- Письменное задание A: Найдите в записях все строки со словом "should" и перепишите их, учитывая регистр букв.

*** Предложенный отрывок ***

Продолжая пережевывать в тысячный раз мысль о братской смерти, мальчишка приходит к удручающему выводу: в любом случае будет так тяжело, что словами не описать. Если Бро отчаянно продолжит искать способ воскресить Слава, то для него это будет мучительно долгой дорогой, которую он, возможно, не пройдет. Если Бро сдастся, если он опустит руки, то никогда не простит себе слабости. Ему придется жить с этим до конца своих дней. С трудом ему удается взять собственные мысли в руки, сдавить в большой тяжелый ком и выкатить его на затворки подсознания – далеко и глубоко. Бро обязательно разберется со всем дерьмом, но позже, ибо проблемы необходимо решать по мере их поступления, и самая первая проблема по важности на данный момент – побег из крепких стен Легиона. Для этого нужно раздобыть соответствующую форму и, притворившись легионерами, затесаться в стройные солдатские ряды. Почему-то Бро кажется, что у них все получится, и успешные поиски формы это подтверждают.
— Че дальше? — спрашивает брат, застегивая молнию на куртке.

***

- Письменное задание B: Продолжите отрывок о побеге Бро из Легиона, начав сразу после его последней строки.

*** Предоставленные записи ***

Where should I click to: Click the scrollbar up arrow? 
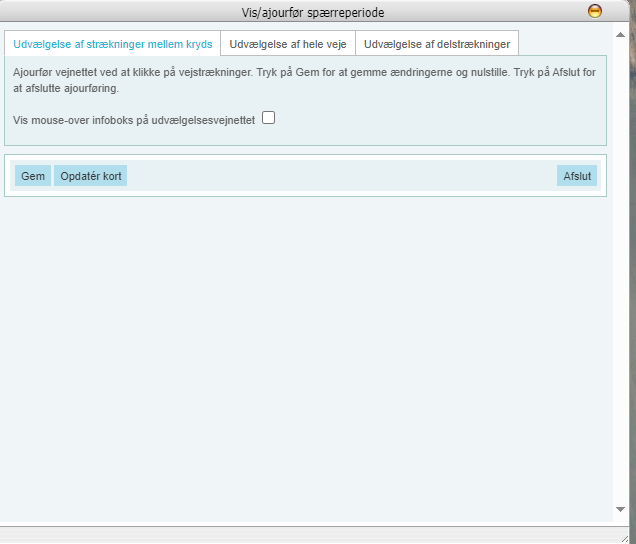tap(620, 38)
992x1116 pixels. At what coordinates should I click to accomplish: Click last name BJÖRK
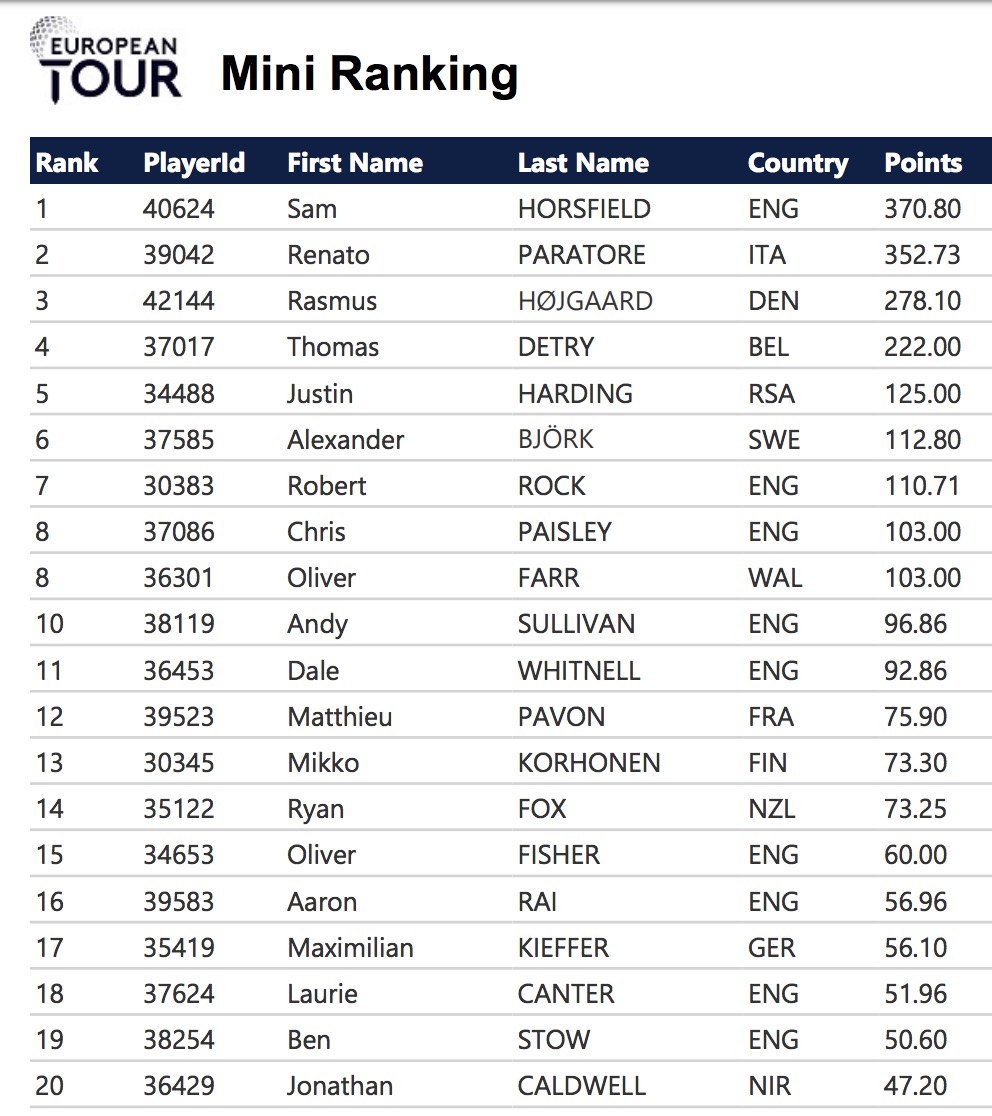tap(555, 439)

***
*** Предоставленные записи ***

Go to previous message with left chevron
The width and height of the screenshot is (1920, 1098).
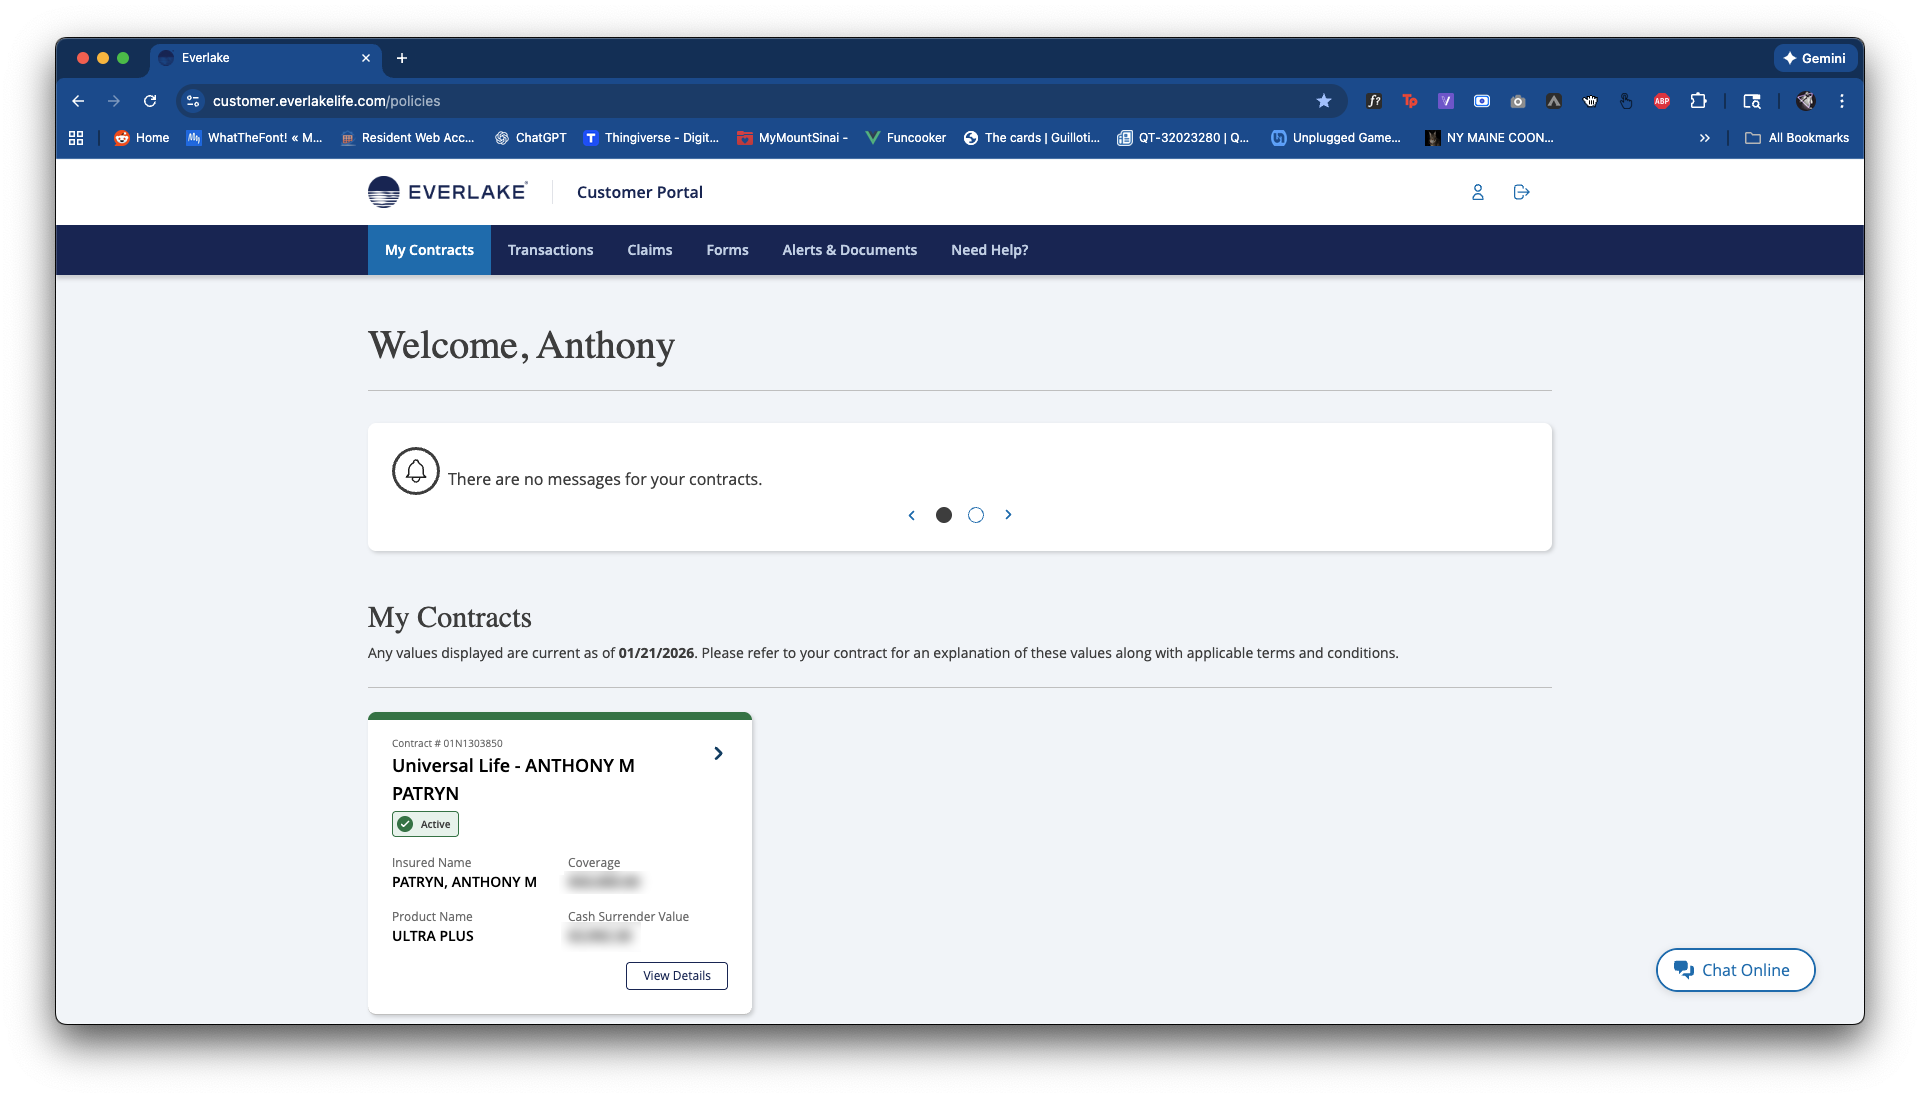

***

- Результат A:
Where should I click to: Click the scrollbar up arrow? 
992x1116 pixels. At what coordinates should I click to accomplish: Click last name BJÖRK

- Результат B:
Бро, не прекращая переодеваться, думает: действительно, что дальше? Он растерянно чешет лохматый затылок и принимается оглядываться по сторонам, что ищет – сам не знает. Как будто почувствовав его растерянность, возникает знакомый и такой необходимый голос.
— Спускайтесь на первый этаж, там все ждут начала операции. Сейчас там проводится инструктаж. Минуты через три он закончится, все двинутся на выход.
— И нам надо двинуться с ними, — заканчивает мальчишка.
— Ага. Постарайтесь не двинуться крышей.
Бро нервно усмехается, еще раз говорит спасибо и, коротко кивнув брату, аккуратно выходит в коридор. За коридором следует винтовая лестница, за лестницей – большой светлый холл. Голос не обманул – там действительно толпятся люди и все они в такой же форме, как братья. Им удается затесаться в толпу легионеров, им даже удается выбраться за пределы оккупированного города. Стоит оказаться в лесу, и Бро, схватив брата за руку, кивает на густые темно-зеленые кустарники, намекая на отход. Через несколько долгожданных минут братья отбиваются от легионеров и оказываются на свободе.
Внимание, вопрос: и что делать с этой свободой?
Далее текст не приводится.